Background: Tacrolimus pharmacokinetics are influenced by age and CYP3A5 genotype with CYP3A5 expressors (CYP3A5*1/*1 or *1/*3) being fast metabolizers. However, the benefit of genotype-guided dosing in pediatric solid organ transplantation has been understudied.
Objective: To determine whether age and CYP3A5 genotype-guided starting dose of tacrolimus result in earlier attainment of therapeutic drug concentrations.
Setting: Single hospital-based transplant center.
Methods: This was a randomized, semi-blinded, 30-day pilot trial. Between 2012 and 2016, pediatric patients listed for solid organ transplant were consented and enrolled into the study. Participants were categorized as expressors, CYP3A5*1/*1 or CYP3A5*1/*3, and nonexpressors, CYP3A5*3/*3. Patients were stratified by age (≤ or > 6 years) and randomized (2:1) after transplant to receive genotype-guided (n = 35) or standard (n = 18) starting dose of tacrolimus for 36-48 hours and were followed for 30 days.

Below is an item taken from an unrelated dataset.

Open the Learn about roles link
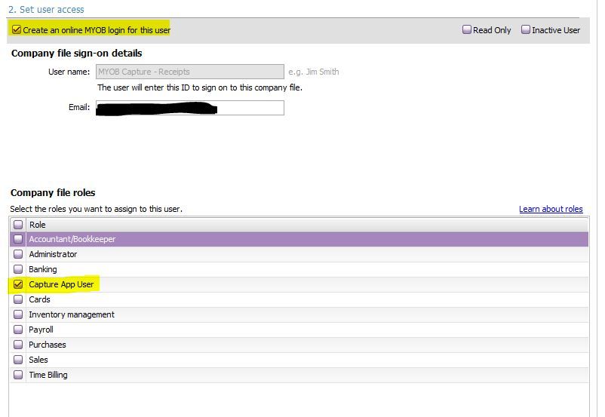The image size is (605, 417). pyautogui.click(x=551, y=209)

Results: Median age at transplant in the randomized cohort was 2.1 (0.75-8.0) years; 24 (45%) were male. Participants in the genotype-guided arm achieved therapeutic concentrations earlier at a median (IQR) of 3.4 (2.5-6.6) days compared to those in the standard dosing arm of 4.7 (3.5-8.6) days (P = 0.049), and had fewer out-of-range concentrations [OR (95% CI) = 0.60 (0.44, 0.83), P = 0.002] compared to standard dosing, with no difference in frequency of adverse events between the two groups.

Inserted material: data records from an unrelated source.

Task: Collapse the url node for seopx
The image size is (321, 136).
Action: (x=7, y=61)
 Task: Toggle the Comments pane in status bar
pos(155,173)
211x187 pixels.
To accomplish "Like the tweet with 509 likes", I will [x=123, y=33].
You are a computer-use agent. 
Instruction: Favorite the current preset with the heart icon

Conclusions: CYP3A5 genotype-guided dosing stratified by age resulted in earlier attainment of therapeutic tacrolimus concentrations and fewer out-of-range concentrations.
Keywords: genetics; immunosuppression; pediatric transplantation; solid organ; tacrolimus; therapeutic drug monitoring; transplantation.
© 2018 The Authors. Pediatric Transplantation Published by Wiley Periodicals, Inc.